Los estadios de fútbol son impresionantes lugares de culto, tan grandiosos como las catedrales, donde los aficionados van a encontrarse con sus ídolos futbolísticos a los que les rezan como si fueran santos.
No se usan hábitos ni mantos ni sotanas, la indumentaria consta de una playera oficial del equipo y, en vez de una cruz colgada al cuello, tienen escudos bordados sobre el corazón para besar y mirar el cielo.
Los clubes de fútbol son como congregaciones religiosas y sus fieles hinchas no abandonan el equipo aunque obtenga diez subcampeonatos. Algunos van más allá y convierten a un jugador en D10S (ad literam) como en el polémico caso de la Iglesia Maradoniana en Argentina.
El aficionado podría perderse la misa del domingo, pero la cita futbolística del fin de semana es intocable. Esa ritualidad, combinada con la fe de campeonato cada temporada y la simbología de colores, escudos, banderas, mascotas, caras pintadas, cánticos y gritos, ha llevado a los estudiosos a considerar el fútbol como una religión laica.
Sin embargo, he aquí el más impresionante fenómeno futbolístico –en palabras de Eduardo Galeano–: “En su vida, un hombre puede cambiar de mujer, de partido político o de religión, pero no puede cambiar de equipo de futbol”. Puede ser vendido e irse de la ciudad, o transcurrir años de fracasos y hasta el descenso a una división inferior, pero ser veleta representa uno de los actos deshonrosos más graves en la vida de un hombre.
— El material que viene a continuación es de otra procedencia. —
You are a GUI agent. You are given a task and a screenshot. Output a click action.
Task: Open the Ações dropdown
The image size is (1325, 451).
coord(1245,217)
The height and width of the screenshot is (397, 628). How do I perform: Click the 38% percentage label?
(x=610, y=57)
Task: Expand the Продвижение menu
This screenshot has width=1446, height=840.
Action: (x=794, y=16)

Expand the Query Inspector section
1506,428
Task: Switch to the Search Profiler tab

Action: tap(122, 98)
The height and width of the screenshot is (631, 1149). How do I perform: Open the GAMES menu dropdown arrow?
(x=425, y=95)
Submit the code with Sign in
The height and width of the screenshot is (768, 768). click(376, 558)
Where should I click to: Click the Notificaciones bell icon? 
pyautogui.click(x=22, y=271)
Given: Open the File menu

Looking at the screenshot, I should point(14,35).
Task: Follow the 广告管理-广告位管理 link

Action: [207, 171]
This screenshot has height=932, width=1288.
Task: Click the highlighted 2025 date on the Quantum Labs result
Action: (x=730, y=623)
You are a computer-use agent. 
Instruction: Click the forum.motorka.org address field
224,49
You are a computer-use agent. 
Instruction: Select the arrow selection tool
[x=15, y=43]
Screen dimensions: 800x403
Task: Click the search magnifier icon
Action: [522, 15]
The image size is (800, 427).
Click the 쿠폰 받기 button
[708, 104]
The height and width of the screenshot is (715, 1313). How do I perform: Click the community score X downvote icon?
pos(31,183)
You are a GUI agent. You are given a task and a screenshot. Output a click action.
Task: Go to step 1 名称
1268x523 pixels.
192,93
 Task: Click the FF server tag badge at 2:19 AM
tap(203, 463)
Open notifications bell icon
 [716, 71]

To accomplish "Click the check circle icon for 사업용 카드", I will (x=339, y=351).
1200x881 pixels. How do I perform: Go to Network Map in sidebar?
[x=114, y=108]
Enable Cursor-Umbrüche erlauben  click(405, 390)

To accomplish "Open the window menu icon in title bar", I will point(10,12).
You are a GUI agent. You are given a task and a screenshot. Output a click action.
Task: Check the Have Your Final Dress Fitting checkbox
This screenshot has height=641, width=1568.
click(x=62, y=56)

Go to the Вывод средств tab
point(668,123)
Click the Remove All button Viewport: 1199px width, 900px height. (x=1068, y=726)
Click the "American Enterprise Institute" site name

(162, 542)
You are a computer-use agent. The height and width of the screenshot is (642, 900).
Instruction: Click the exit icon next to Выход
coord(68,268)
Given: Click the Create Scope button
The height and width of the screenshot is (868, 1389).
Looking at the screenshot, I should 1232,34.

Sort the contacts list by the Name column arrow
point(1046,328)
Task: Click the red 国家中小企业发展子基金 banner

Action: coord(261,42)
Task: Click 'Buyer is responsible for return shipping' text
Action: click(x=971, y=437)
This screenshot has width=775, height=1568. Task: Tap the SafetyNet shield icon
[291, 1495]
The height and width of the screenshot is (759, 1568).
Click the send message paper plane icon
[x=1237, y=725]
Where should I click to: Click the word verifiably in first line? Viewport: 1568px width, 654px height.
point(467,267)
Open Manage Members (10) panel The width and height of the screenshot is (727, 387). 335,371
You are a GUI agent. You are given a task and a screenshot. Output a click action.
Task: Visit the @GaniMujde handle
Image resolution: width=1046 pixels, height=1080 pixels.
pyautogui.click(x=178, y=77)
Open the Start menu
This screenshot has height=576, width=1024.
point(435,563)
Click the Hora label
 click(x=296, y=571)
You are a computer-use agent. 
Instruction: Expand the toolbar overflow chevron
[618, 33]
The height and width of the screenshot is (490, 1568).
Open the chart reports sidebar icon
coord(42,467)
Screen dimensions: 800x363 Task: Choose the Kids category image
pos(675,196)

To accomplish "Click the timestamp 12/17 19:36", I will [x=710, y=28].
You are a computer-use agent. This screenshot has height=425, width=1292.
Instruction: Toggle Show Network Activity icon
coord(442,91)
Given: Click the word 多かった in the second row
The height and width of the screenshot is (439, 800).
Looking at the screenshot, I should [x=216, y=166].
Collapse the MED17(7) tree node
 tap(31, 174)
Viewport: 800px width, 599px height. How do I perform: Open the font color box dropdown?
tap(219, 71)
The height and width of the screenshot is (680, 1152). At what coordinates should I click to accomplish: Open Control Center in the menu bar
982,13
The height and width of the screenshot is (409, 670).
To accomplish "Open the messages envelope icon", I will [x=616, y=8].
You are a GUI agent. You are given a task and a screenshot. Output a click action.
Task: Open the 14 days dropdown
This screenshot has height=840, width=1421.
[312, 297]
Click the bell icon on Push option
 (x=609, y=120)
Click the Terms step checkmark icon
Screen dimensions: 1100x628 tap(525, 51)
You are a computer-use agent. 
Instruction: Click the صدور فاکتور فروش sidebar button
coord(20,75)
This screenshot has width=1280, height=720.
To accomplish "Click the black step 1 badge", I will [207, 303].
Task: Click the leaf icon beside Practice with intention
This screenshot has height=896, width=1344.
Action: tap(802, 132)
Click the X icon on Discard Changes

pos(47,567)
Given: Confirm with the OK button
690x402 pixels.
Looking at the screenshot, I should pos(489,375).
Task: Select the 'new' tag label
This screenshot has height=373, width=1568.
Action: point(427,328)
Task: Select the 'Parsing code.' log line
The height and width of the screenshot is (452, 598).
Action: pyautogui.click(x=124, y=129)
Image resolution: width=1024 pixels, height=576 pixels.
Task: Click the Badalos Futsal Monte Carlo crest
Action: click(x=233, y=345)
Y la irracionalidad de este acto de lealtad interminable es un cóctel de identidad, sentido de pertenencia y autoestima que en algún momento el futbol aprendió de las religiones. Aunque tal pareciera que ahora son los líderes de las Iglesias los que terminarán haciendo visitas de trabajo a los estadios… al menos para hacer sus ceremonias un poco más interesantes.
Las personas necesitan creer en algo y el fútbol les permite soñar con una gloria ficticia. Ven a los jugadores como héroes, que hacen realidad sus sueños y les brindan gestas. Piensan que sus cánticos dan alas a sus ídolos para lograr una hazaña memorable por la que serán recordados. Ahí entran en juego los sentimientos.